Task statement -
Check each line of the data below for the string "agent". Then give the number of lines that have it, without anything else.

(Pixel coordinate grounding data)
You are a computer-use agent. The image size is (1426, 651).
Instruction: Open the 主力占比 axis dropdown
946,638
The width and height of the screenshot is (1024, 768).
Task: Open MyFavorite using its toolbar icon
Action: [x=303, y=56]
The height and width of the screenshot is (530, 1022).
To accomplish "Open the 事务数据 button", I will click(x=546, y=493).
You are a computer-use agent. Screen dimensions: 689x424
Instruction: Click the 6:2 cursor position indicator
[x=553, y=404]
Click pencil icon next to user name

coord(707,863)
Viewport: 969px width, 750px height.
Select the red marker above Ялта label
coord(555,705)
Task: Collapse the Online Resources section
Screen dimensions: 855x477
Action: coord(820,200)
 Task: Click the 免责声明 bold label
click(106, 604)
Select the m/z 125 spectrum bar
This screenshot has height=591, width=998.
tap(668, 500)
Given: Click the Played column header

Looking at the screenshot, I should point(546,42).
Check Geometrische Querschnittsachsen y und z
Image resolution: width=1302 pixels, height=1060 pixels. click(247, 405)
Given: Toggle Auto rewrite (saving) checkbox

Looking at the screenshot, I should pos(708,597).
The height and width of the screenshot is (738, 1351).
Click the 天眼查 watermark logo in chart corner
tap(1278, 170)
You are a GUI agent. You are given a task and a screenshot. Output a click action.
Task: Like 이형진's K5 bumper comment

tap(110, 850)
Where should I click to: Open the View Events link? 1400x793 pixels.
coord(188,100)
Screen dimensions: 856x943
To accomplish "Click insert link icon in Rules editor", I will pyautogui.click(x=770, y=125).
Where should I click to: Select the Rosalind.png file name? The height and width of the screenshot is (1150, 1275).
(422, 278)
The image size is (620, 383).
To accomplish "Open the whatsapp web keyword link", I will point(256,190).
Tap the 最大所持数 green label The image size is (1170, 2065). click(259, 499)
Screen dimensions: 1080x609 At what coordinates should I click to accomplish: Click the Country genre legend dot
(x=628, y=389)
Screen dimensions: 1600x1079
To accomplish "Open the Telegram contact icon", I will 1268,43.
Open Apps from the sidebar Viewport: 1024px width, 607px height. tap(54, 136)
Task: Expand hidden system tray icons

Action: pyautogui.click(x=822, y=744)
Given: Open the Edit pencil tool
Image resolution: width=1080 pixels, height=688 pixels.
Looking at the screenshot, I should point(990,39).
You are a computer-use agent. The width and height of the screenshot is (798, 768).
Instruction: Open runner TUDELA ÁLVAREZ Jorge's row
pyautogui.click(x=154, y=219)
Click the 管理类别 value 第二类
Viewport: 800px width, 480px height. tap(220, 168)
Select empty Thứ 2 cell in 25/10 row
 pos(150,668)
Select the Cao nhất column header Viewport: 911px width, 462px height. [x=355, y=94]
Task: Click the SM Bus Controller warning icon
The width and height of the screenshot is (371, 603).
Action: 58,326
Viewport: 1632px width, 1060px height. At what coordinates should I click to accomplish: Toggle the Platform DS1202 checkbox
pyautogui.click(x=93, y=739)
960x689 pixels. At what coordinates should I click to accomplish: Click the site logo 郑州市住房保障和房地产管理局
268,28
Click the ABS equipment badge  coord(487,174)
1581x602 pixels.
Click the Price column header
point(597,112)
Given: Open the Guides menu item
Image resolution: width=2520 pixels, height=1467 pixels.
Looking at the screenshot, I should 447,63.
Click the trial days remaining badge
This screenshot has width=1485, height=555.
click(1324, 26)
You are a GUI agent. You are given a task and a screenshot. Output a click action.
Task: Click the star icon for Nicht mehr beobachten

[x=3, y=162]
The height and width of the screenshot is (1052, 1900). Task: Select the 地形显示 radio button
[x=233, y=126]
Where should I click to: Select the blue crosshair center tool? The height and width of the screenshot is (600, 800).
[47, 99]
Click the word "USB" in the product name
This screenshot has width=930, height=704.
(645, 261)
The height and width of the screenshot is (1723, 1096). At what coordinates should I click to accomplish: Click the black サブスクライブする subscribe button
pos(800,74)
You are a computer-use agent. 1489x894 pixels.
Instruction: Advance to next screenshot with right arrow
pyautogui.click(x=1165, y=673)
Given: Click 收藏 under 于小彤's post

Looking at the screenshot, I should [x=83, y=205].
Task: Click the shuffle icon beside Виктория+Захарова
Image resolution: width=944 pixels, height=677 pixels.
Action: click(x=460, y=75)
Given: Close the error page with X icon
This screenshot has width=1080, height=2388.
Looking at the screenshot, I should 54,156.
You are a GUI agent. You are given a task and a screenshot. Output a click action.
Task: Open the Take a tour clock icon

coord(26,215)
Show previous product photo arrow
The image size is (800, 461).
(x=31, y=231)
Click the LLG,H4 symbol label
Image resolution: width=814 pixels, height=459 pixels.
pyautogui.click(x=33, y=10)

Reply -
7